[Opening Document segment section]
This is a quick link list for folks who like to click through and add these to reading lists. See below for a review of each book.

I’m still having trouble finding some books on Bookshop.org. I know a lot of you click through and compile a quick wishlist using these links – is this annoying for you that this list links to two separate websites? Let me know in the comments.

Also, for older kids, teens & grown-ups:


Good Books:

Books we’ve been searching for

  • That’s Not How You Do It (hofmann-maniyar)
    We’ve been searching for books that unpack mansplaining and being insufferably bossy. This was perfect, and even gave us an opportunity to discuss the concept of cultural conflict. It’s best for ages 5.5, and it’s a bit babyish for the 7.5yp (the one who needs it most), but the 7.5yo was willing to sit through it for a read or two and it helped him grasp the concept. While normally I avoid books that use racially coded Asian pandas doing a pan-asian mishmash (origami, chopsticks, pagoda block towers), for this purpose, it was fine because the rest of the book makes such a clear and powerful point. The maker is a white woman – which I feel is appropriate – in her bio she alludes to confronting her own white-centering in the past.
  • The Oldest Student: how mary walker learned to read (hubbard)
    This is definitely going into our anti-ageism for elders flexibility collection. Not only does it dismantle stereotypes about older adults being inflexible and unable to learn (pish posh!) but it also shows some of the obstacles facing people who were born enslaved, and the intersection of what how a woman caretaker’s education is de-prioritized under oppression. I’ll also be adding this to our Black women
  • My Heart Will Not Sit Down(Rockliff)
[Closing Document segment section]
[Opening Data shown section]
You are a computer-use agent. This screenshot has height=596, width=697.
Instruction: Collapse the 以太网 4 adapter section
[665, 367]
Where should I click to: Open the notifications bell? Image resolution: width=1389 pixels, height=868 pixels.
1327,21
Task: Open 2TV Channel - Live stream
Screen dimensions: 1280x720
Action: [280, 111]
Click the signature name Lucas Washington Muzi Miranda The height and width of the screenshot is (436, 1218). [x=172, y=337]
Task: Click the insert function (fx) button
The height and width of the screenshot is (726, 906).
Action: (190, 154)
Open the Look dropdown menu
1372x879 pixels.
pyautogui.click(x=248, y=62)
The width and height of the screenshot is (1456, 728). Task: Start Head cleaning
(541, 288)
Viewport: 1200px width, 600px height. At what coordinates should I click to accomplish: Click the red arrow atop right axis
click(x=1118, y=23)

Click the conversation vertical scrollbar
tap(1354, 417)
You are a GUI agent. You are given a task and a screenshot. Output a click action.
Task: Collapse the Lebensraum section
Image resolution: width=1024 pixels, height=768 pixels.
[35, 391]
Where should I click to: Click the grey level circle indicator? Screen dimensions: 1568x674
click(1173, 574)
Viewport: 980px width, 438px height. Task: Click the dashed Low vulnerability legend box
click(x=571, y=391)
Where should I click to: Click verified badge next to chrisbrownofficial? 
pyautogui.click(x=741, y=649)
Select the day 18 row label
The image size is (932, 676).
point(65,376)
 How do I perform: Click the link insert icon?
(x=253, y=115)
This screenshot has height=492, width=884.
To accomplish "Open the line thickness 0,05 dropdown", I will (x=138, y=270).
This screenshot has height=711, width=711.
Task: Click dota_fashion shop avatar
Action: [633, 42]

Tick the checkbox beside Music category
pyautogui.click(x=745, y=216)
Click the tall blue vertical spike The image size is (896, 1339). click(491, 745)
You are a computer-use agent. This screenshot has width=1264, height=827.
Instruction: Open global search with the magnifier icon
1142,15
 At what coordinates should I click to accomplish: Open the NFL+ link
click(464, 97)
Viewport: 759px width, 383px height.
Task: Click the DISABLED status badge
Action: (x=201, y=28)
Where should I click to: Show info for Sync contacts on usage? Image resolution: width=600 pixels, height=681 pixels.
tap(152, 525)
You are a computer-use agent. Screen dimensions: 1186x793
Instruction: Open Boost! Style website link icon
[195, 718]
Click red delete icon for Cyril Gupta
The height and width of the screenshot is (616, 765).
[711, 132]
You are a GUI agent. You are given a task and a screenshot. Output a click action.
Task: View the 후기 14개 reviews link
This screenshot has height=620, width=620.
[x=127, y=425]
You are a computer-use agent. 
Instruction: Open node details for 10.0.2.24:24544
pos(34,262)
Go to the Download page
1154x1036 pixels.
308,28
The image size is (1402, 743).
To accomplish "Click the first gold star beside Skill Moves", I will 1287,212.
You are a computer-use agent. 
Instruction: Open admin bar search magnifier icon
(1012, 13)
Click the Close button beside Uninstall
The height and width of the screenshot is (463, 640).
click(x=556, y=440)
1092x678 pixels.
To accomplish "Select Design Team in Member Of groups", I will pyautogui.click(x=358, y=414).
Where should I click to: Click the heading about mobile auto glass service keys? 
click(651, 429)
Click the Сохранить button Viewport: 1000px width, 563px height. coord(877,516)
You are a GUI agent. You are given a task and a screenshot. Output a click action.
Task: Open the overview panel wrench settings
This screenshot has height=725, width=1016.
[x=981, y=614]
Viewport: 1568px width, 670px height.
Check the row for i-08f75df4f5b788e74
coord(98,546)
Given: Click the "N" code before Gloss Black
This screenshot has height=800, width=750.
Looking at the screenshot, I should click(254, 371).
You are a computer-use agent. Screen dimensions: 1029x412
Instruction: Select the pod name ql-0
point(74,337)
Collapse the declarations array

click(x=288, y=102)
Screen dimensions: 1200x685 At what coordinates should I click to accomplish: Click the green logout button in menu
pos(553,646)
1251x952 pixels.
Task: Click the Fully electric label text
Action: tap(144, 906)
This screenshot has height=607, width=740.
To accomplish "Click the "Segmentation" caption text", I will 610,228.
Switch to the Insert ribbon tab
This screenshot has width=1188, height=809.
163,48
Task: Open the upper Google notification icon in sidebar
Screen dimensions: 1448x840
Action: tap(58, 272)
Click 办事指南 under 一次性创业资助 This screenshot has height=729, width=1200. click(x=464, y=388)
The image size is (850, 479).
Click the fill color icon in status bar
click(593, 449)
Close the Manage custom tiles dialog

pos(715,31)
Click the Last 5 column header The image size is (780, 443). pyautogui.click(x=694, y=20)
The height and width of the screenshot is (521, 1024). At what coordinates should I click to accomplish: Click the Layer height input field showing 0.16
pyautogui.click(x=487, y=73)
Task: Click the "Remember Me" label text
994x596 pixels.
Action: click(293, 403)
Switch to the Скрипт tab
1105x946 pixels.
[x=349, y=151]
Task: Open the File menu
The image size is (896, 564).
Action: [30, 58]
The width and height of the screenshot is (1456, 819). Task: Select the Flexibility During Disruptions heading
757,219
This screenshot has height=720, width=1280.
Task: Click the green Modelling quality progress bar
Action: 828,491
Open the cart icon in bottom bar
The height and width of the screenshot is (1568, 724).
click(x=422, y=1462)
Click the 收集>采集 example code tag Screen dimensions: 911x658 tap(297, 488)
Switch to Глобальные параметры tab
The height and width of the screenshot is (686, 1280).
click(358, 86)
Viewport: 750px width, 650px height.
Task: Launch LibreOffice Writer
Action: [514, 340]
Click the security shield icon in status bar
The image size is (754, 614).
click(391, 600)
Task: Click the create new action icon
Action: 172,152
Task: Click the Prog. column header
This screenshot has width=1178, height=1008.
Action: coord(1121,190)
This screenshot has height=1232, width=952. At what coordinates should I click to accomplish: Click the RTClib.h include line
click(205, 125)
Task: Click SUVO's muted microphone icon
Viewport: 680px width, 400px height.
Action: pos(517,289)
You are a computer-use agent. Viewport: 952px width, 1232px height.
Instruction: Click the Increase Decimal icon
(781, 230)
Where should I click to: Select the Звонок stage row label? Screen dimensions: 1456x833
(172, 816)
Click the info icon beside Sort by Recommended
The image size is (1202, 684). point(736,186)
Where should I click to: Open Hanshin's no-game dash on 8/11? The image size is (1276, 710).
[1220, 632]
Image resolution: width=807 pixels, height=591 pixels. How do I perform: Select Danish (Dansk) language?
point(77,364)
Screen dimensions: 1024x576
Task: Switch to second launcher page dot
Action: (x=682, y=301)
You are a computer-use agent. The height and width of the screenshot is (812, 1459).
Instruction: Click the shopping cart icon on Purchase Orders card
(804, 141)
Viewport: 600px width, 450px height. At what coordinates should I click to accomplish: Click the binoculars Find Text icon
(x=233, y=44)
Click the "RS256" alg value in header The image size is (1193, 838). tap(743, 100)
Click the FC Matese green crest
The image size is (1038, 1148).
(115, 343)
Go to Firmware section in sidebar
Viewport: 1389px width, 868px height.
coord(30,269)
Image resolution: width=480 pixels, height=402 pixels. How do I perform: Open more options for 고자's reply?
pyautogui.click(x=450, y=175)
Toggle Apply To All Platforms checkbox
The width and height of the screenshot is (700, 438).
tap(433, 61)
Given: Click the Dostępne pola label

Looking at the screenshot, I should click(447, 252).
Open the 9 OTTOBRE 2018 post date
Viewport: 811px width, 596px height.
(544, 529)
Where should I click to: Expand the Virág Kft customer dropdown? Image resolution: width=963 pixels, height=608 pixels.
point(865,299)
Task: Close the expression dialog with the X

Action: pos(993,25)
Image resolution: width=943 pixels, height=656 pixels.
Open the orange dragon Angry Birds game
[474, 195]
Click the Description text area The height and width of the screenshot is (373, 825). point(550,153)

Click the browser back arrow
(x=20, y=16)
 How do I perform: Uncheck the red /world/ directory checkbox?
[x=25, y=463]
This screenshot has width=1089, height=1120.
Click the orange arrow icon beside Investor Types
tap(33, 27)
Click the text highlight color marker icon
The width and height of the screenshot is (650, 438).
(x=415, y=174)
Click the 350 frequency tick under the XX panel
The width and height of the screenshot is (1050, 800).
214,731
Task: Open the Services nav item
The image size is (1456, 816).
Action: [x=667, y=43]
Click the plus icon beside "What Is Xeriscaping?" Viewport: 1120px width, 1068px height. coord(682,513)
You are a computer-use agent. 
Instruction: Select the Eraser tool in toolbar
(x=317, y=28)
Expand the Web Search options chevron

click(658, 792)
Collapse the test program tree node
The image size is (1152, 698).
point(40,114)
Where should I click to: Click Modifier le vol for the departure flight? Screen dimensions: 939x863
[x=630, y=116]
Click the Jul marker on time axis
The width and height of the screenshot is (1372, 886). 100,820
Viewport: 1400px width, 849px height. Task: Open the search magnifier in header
[Closing Data shown section]
▶ Problem 1
In the book-review list, what age does the reviewer say That's Not How You Do It is best for?
▶ Problem 2
Pick up the book-review list after its final line and keep writing it.

▶ Answer 1
Ages 5.5.

▶ Answer 2
    This teeters on the edge of problematic if we don’t tread carefully. The last thing we need is one more book showing Africans as poor and destitute. HOWEVER – unlike other books, this story alludes to the reason for the poverty (colonization, specifically a head tax) and counters the concept of Africans as helpless victims & recievers of white benevolence. Based on a true story, this counters the white savior narrative by showing Africans sacrificing to support American children living in poverty. In the story, their ‘help’ is less than a drop in the bucket – so you will have to discuss this carefully – that ever penny counts, rather than ‘oh look at them isn’t that cute.’I’m going to trust you to wrestle with this properly. More than anything, this story gives kids a mirror to see the human condition of feeling compelled to do something when we know another person is suffering. With urgency, caring, empathy, and knowledge that makes sitting still impossible. Beyond that, this is a great intro book to discuss how colonization uses capitalism and currency as a tool to subjugate and control occupied countries.
  • Pilu of the Woods (nguyen) – Willow reads as nonbinary to me, no pronouns ever mentioned, but Willow does use the girl’s bathroom. I’m slowly amassing a collection on the power of crying, and this will definitely be our headliner for that collection. About letting our feelings out instead of bottling them up, this would pair well with ‘The Heart and the Bottle’ well if you’re wrestling with grief and the death of a loved one. social emotional, death of mother, loneliness, regret, sibling conflict & healthy sibing relationships. touches on nature & environmentalism – they address how you have to be careful not to destroy things in nature and how we can leave unintended consequences. Wonderful for 7, but wouldn’t go much younger than 6. This was the first book my reluctant reader actually plowed through on his own. Graphic novel. Disclosure: Got for free from LFBC

Books that made us laugh

  • His Royal Highness King Baby(lloyd-jones)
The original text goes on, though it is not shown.